Data to process |
----------------------------------------
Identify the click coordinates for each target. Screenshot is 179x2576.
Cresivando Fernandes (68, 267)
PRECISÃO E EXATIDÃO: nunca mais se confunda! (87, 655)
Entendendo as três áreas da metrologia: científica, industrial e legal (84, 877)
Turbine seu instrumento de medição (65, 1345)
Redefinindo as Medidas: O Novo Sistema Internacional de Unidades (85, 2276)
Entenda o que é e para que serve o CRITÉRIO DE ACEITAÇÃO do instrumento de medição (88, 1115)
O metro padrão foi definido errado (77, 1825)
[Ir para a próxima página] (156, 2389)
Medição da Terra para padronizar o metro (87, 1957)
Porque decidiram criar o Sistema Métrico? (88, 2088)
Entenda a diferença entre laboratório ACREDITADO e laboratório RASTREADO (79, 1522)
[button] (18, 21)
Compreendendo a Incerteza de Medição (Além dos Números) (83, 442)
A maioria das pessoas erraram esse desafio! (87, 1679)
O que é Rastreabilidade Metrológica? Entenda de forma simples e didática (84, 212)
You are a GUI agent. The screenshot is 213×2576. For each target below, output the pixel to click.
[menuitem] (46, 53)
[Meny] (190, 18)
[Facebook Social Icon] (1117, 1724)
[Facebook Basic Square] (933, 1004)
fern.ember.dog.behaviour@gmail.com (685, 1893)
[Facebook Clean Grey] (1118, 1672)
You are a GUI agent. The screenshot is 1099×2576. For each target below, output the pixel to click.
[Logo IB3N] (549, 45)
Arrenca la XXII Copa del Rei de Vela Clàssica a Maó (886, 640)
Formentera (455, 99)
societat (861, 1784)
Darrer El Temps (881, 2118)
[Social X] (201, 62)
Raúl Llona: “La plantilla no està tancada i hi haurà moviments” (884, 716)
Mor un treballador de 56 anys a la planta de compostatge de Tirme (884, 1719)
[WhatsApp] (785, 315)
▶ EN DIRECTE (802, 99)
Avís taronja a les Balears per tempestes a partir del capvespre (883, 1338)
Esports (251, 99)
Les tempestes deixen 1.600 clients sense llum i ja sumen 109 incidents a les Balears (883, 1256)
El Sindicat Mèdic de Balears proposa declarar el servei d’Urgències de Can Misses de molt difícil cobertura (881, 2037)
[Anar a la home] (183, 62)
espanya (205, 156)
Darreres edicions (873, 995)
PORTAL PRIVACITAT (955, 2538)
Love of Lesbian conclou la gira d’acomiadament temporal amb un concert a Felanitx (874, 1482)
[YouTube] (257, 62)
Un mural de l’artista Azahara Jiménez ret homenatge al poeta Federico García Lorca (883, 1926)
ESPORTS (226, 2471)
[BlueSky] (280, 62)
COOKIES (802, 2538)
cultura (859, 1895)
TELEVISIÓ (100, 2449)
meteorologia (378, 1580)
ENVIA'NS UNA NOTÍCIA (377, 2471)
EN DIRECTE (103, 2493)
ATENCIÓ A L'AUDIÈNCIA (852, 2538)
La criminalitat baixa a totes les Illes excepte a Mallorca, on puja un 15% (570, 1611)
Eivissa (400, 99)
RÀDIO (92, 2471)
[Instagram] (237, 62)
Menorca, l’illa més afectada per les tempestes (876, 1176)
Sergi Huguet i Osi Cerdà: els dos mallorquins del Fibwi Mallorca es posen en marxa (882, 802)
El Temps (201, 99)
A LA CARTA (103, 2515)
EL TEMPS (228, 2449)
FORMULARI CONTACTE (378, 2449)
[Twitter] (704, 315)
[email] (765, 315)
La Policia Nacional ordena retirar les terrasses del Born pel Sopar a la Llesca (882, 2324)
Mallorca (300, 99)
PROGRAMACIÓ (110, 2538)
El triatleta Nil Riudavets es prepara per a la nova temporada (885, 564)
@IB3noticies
----------------------------------------
What you will do | If a line in the records contains the word "each", copy it out.

Solution to this exercise |
Identify the click coordinates for each target. Screenshot is 179x2576.
You are a GUI agent. The screenshot is 213×2576. For each target below, output the pixel to click.
You are a GUI agent. The screenshot is 1099×2576. For each target below, output the pixel to click.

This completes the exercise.